During my training, in addition to learning how to manage periodontal diseases I also learned how to place and restore dental implants and manage implant complications. As a result, a significant portion of my week is now spent carrying out implant work. I also get a lot of referrals for management of peri-implantitis. This is an increasingly important area of the speciality and the number of cases we see is likely to continue to grow as the amount of implant work performed increases.
Recently I have become involved in the medico-legal aspects of periodontics and I have carried out further training to enable me to act as an expert witness in the resolution of medico-legal disputes.
What advice would you give to anyone considering this specialty?
Specialist training in periodontics is a demanding but highly rewarding career pathway. Upon completion of training there are options of working in hospital and/or specialist practice, teaching and pursuing research interests. There are opportunities to work closely alongside specialist colleagues and to become involved in implant dentistry.
I would recommend those interested in a career in periodontics undertake dental core trainee posts in oral and maxillofacial surgery and restorative dentistry. I would also advise joining the British Society of Periodontology (BSP) which has an excellent and very informative website. The BSP organises regular meetings which are a great way to learn more about the speciality and meet both specialists and fellow trainees.
How did you first get into medicine and dentistry?
There are doctors in my family and it was their influence that first led me to consider a career in healthcare. I looked into several career options while at school and my eventual decision was informed by work experience and voluntary work carried out with local dentists, hospitals and general medical practitioners.
This was time well spent as it provided an opportunity to put myself in the shoes of the clinicians and see what the professions are really all about. I had always been strong at the sciences but I also enjoyed creative subjects like art and technology, so dentistry seemed the perfect fit.
What inspired you to pursue your specialty?

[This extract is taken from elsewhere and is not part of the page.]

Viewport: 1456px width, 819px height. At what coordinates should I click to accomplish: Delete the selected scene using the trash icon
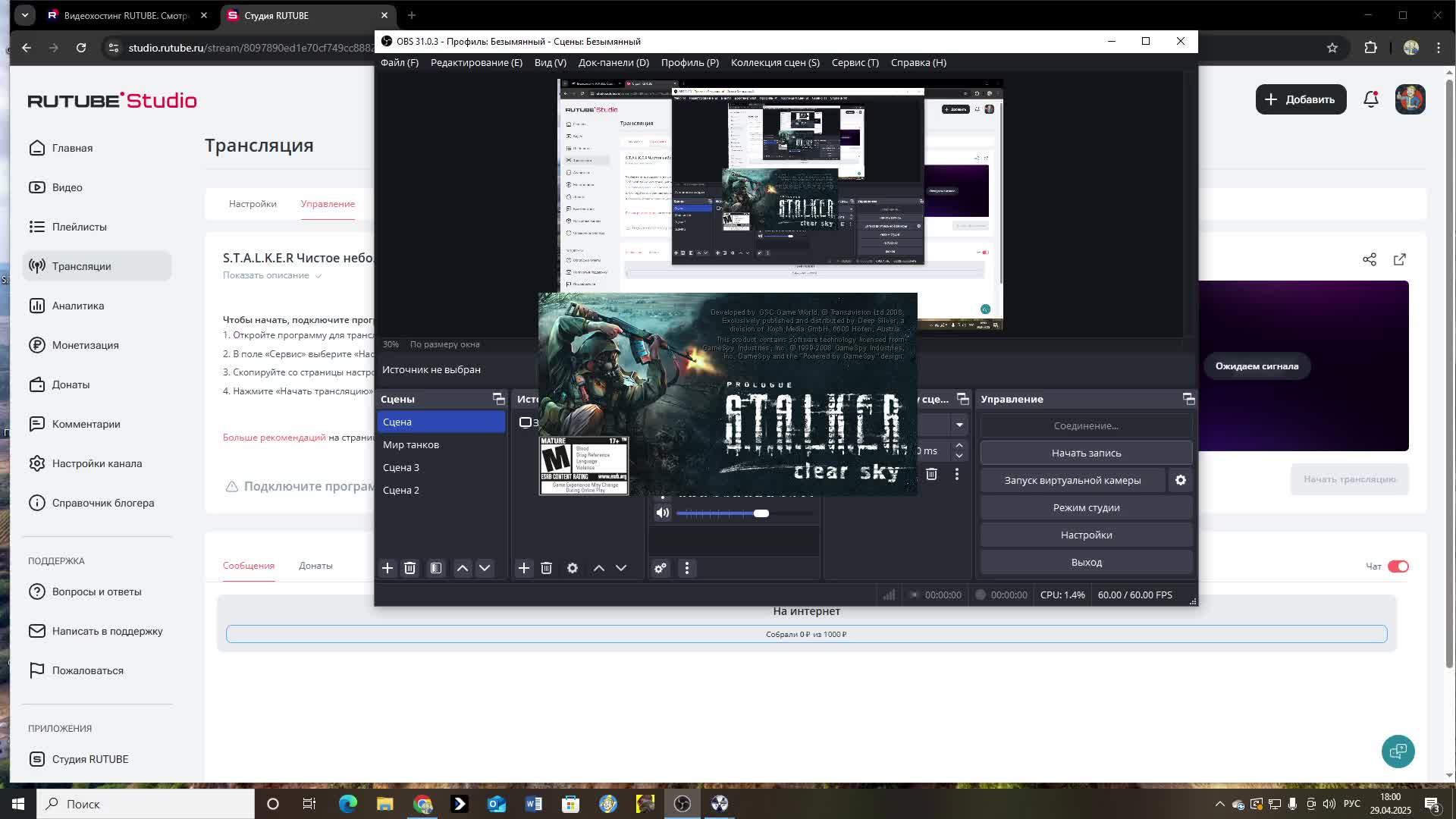pyautogui.click(x=410, y=567)
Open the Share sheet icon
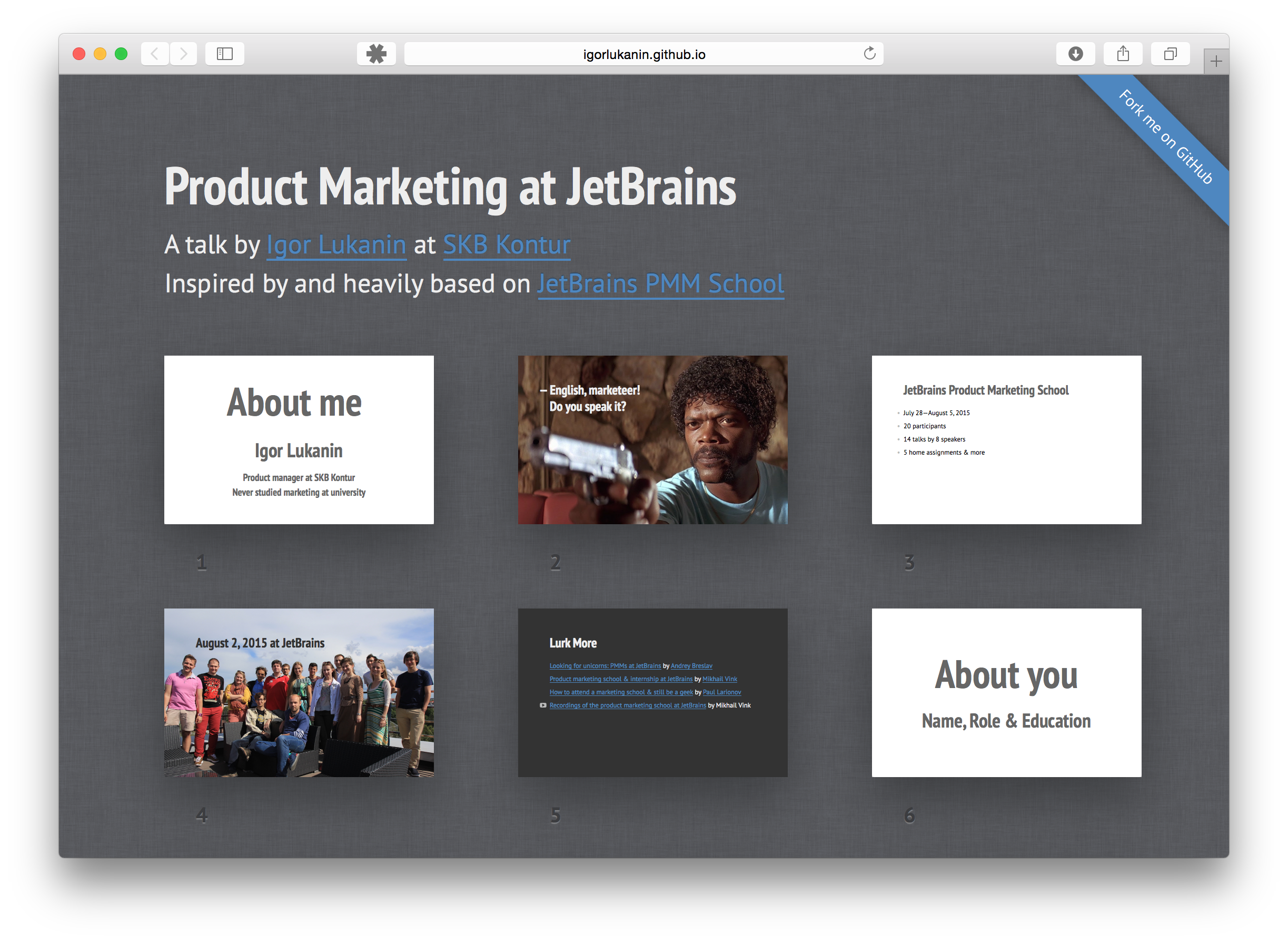Screen dimensions: 1288x942 [x=1123, y=54]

During my vocational training I had decided that I wanted to carry out further postgraduate training, so I embarked on a year as an oral and maxillofacial surgery senior house officer (SHO). This was a very demanding year but a fantastic experience which gave me a taste for surgery. I considered pursuing a career as a maxillofacial surgeon but the thought of medical school didn't appeal and so I spent two further years working as an SHO.

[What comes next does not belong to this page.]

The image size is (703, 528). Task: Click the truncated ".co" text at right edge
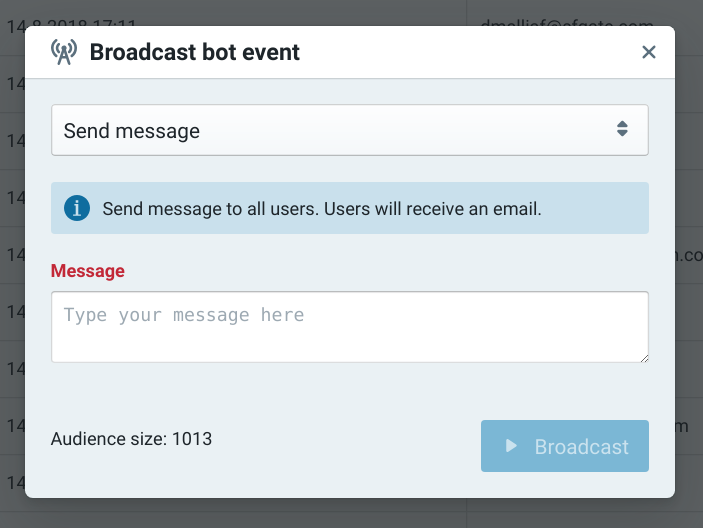coord(689,255)

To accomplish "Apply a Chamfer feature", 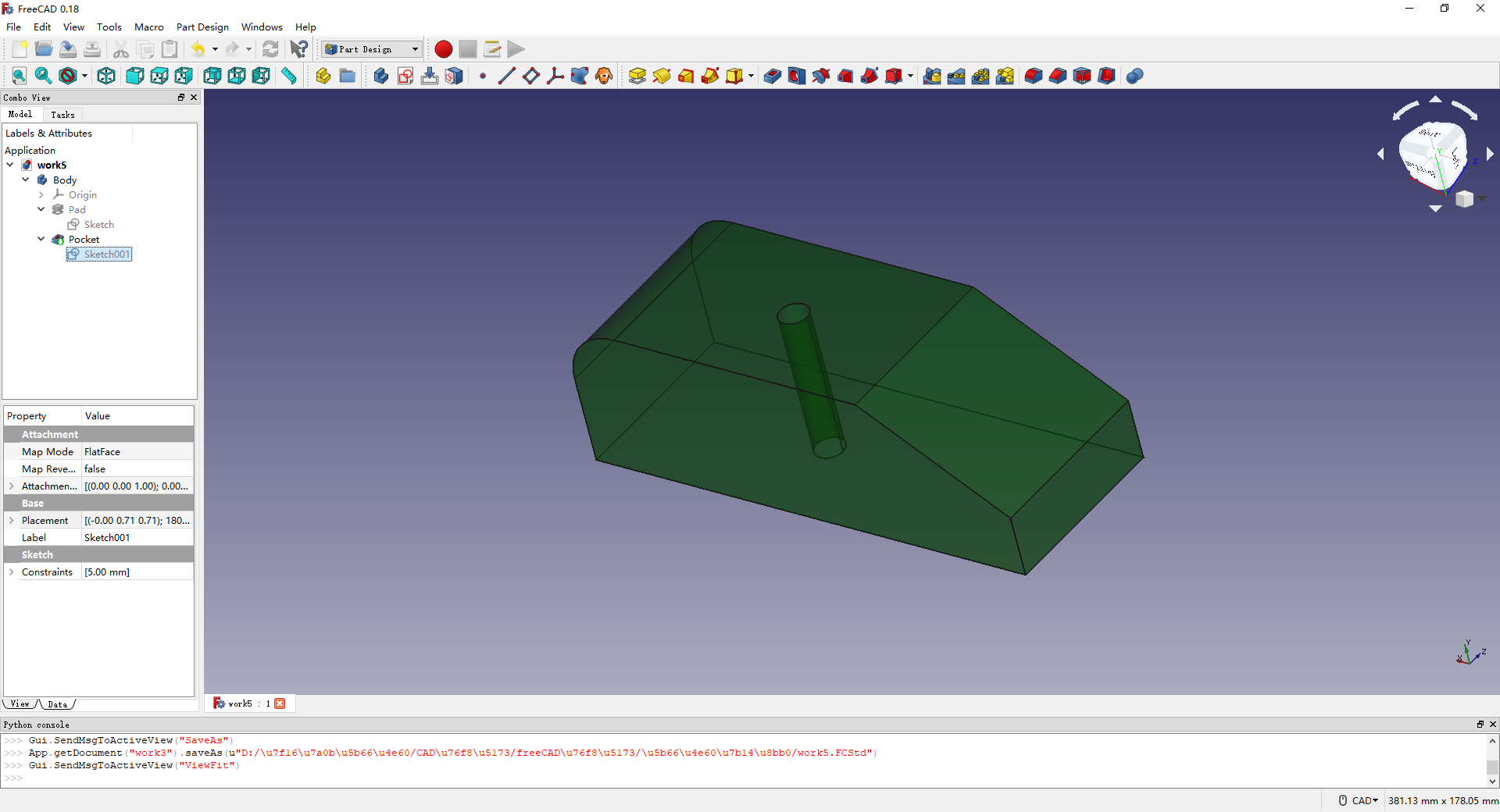I will pyautogui.click(x=1056, y=76).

One of these SHO posts was a position in periodontics at Birmingham Dental Hospital which I spent managing patients with severe periodontitis referred to secondary care. I carried out lots of periodontal surgery and still relish the highly intricate nature of procedures like regeneration and mucogingival surgery. I was hooked on periodontics and decided to apply for specialist training. I was accepted onto the part-time Masters in Clinical Dentistry programme at Kings College, London and spent the next four years training in periodontics and implant dentistry.

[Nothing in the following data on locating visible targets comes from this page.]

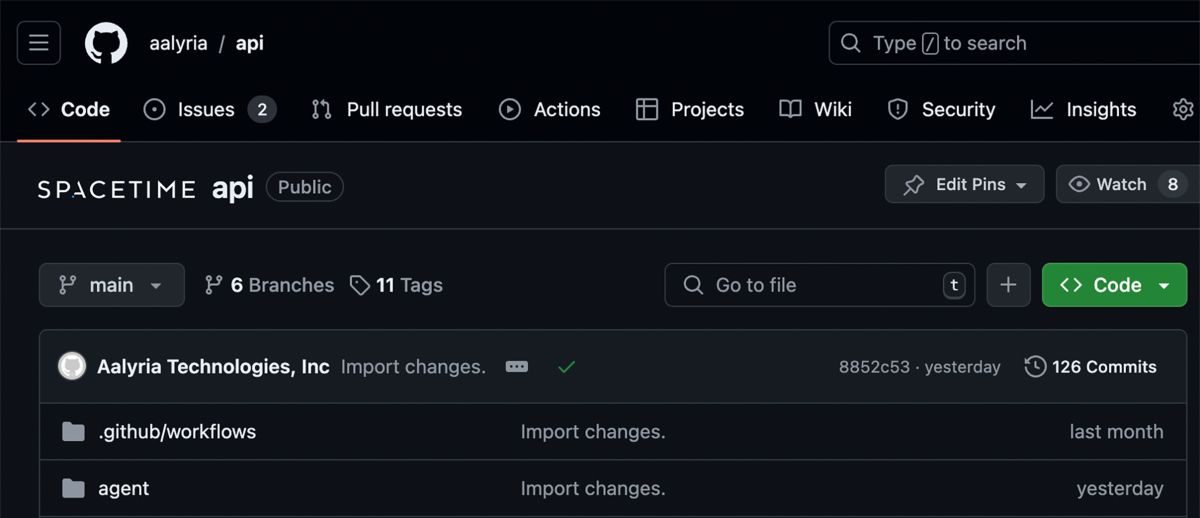Open the 6 Branches link
The height and width of the screenshot is (518, 1200).
coord(269,285)
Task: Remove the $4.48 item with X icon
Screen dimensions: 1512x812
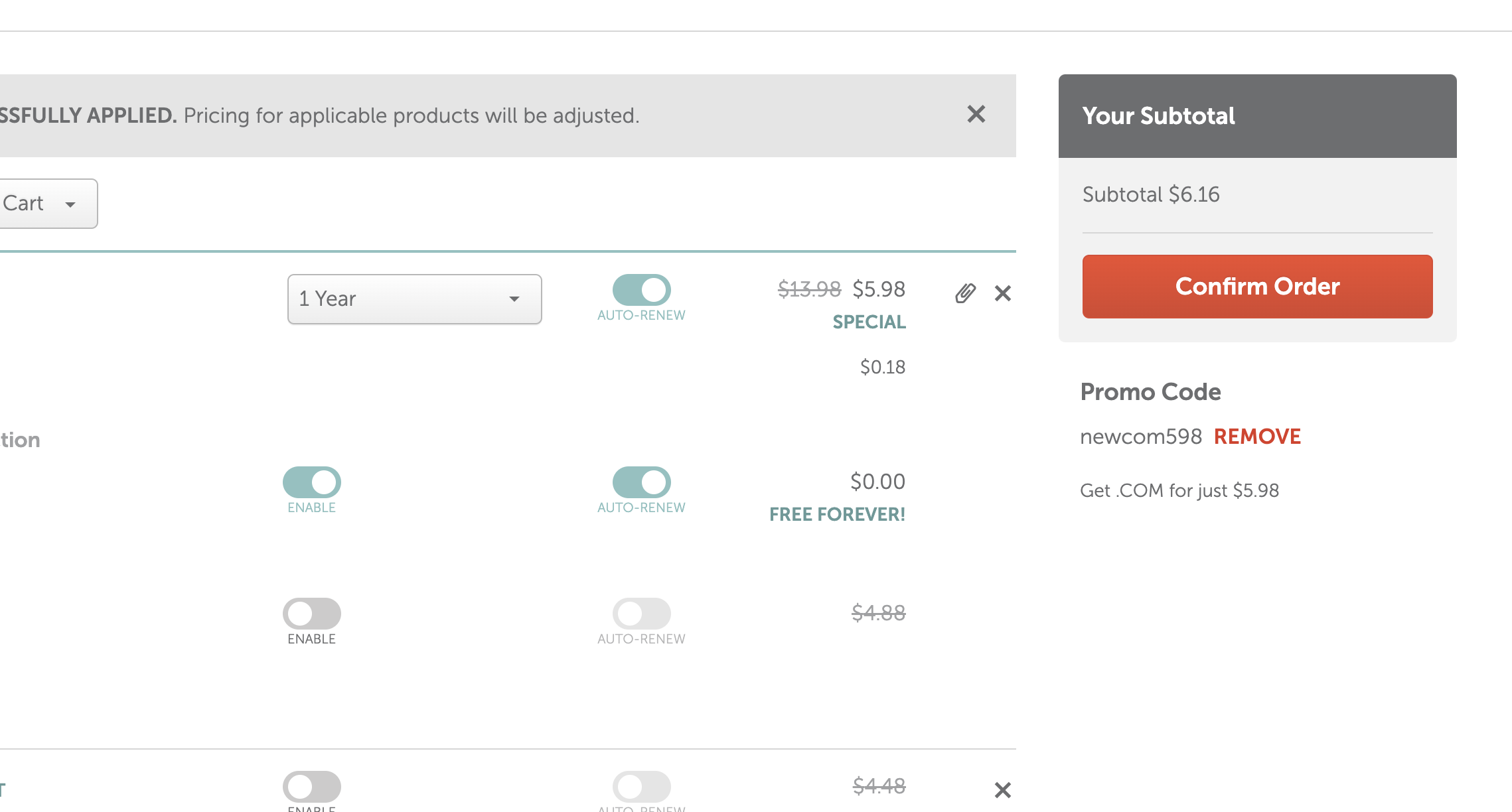Action: [1003, 789]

How does it differ from other specialties or settings?
The training pathway I undertook is different from that of several other specialities in that it is self-funded. It is offered on a part-time basis which allows trainees to work part-time to help fund the course.
The specialty requires broad scientific knowledge with aspects of microbiology, pathology and immunology being particularly relevant. The training is demanding but the job is highly rewarding. The satisfaction of helping patients maintain their dentition cannot be overstated, particularly when they present terrified that they will lose all their teeth. The management of patients requiring multi-disciplinary care also provides the opportunity of working closely with restorative and orthodontic colleagues.
One of the particular challenges of periodontics is the strong influence that patient behavioural factors have on treatment outcome. Much of my day is spent counselling patients on their oral hygiene habits, smoking and general medical health.
Whilst this can occasionally be a source of frustration, affecting positive behaviour change is very fulfilling and a crucial part of the job. An empathetic but persuasive manner definitely helps!